O choque de gestão de Serra e do PSDB

Por Ricardo Maciel

À frente do governo de São Paulo, José Serra mostrou exemplarmente o que é o choque de gestão do PSDB. Em pouco mais de três anos Serra mandou bater em sem-terra, sem-teto, moradores da periferia, camelôs, estudantes universitários, funcionários das universidades públicas paulistas, professores da USP, estudantes secundaristas, manifestantes anti-Bush, funcionários públicos de categorias diversas, bater na própria polícia e ontem mandou descer porrada nos professores da rede pública de São Paulo. É tanta repressão que nem mesmo a “grande” imprensa, tão dedicada em protegê-lo, não encontrou meio de não deixar de registrar as cenas de pancadaria protagonizadas por ordem de José Serra ao longo dos seus lamentáveis pouco mais de três anos como governador. Basta dar uma busca no google, pesquisar nos jornais ou ir ao Youtube que está tudo lá. Bomba de gás lacrimogêneo, bala de borracha, cassetete e spray de pimenta são mais experimentados pela população de São Paulo do que em toda Palestina.

Neste diapasão serrista de resolver tudo a manu militari, lembremos que durante o governo Serra a Polícia invadiu bairros pobres, assentamentos, pelo menos três universidades (USP – duas vezes –, Unesp de Araraquara e PUC de São Paulo) e uma faculdade (Fundação Santo André).

Um governo que lança mão de tanta força, não dialoga com seu povo porque não quer ou porque não pode; no caso do Serra são as duas coisas. Um governo que só se valida pelo recurso à violência e a blindagem da “grande” imprensa (Globo, O Globo, Época, Folha de São Paulo – também conhecida como Ditabranda –, Estado de São Paulo, Veja e Rede Bandeirantes) – blindagem feita por adesão a um projeto elitista provinciano, mas muitas das vezes com indícios de ser comprada, afinal, ninguém esquece dos milhares de assinaturas  dos jornais Folha e Estado feitas para as mais de 5.000 escolas do estado; da revista Nova Escola (Grupo Abril) enviada, sem que ninguém tenha pedido, para milhares de professores do ensino básico; do patrocínio exclusivo e constante do SPTV 2º Edição (órgão oficioso de relações públicas do Palácio dos Bandeirantes); da preferência pela gráfica da Folha (Plural) para imprimir apostilas e materiais do governo; da compra de livros da Ática (Grupo Abril) etc. (um etcetera bem extenso), tudo feito na maior parte das vezes sem licitação, sem levar em conta que existem outros fornecedores, com uso de dinheiro público e autorização do José Serra. Enfim, um governo que apela para a truculência ao longo de toda sua duração, é um governo autoritário, antidemocrático e que não governa para a população, mas em nome de poucos, cujos interesses são inconfessáveis.
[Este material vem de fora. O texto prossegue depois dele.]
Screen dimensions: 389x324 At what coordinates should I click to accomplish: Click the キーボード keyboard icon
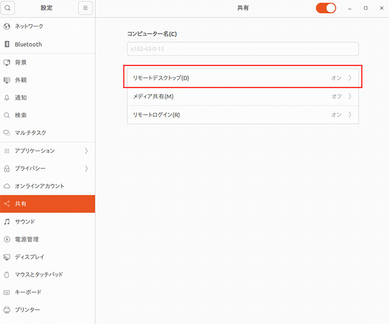7,292
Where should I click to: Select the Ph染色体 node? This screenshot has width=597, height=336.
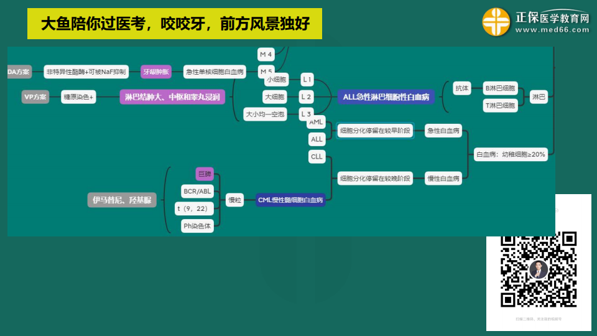coord(197,226)
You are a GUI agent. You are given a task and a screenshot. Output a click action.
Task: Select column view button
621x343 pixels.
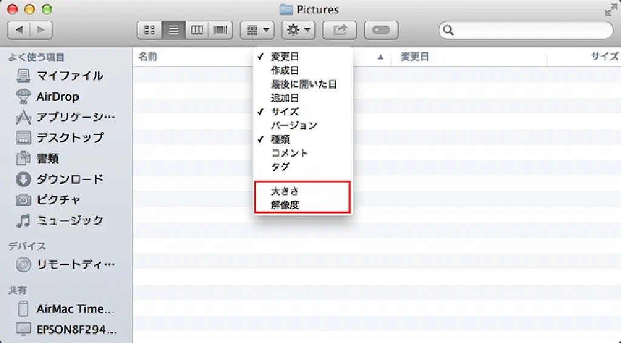(x=196, y=30)
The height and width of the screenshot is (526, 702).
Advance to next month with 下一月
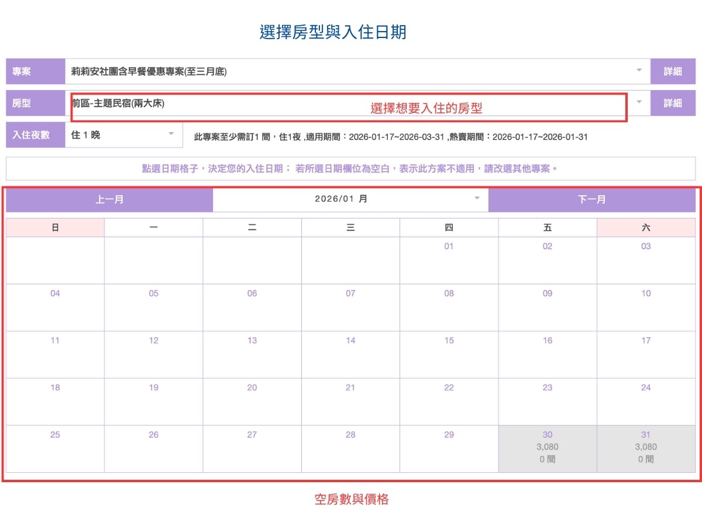pyautogui.click(x=591, y=199)
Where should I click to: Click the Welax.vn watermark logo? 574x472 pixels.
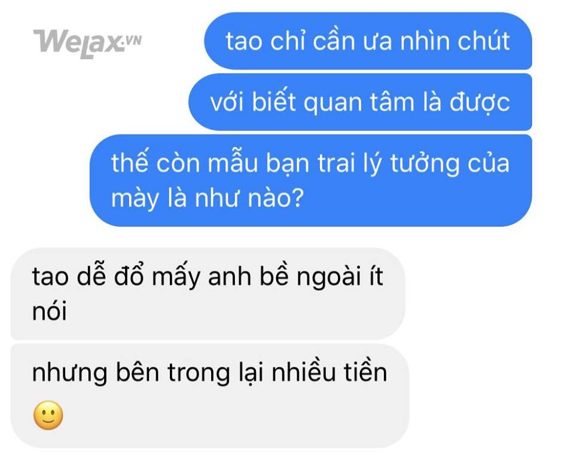(87, 43)
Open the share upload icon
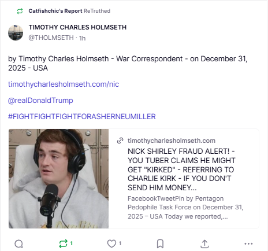Screen dimensions: 268x251 pyautogui.click(x=204, y=244)
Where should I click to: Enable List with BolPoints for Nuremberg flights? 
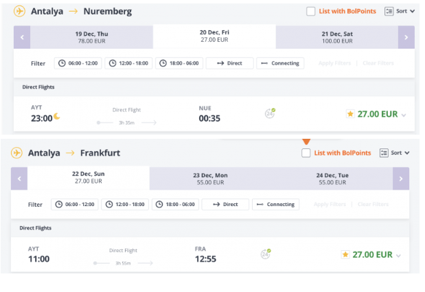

José Serra não tem mais autoridade moral para governar São Paulo (se é que algum dia teve); Serra só se mantém pelo uso da força e da farsa. E ele ainda quer ser Presidente da República. Esperamos que não seja, mas se for, vai faltar polícia e mentira para dar conta de mantê-lo no Planalto

Em tempo.: Os índices de violência em São Paulo não mudaram durante o choque de gestão de José Serra, nalguns casos subiram. Como a polícia esteve muito ocupada reprimindo movimentos sociais, é provável que seja essa uma das razões pela manutenção dos elevados índices de violência do Estado de São Paulo.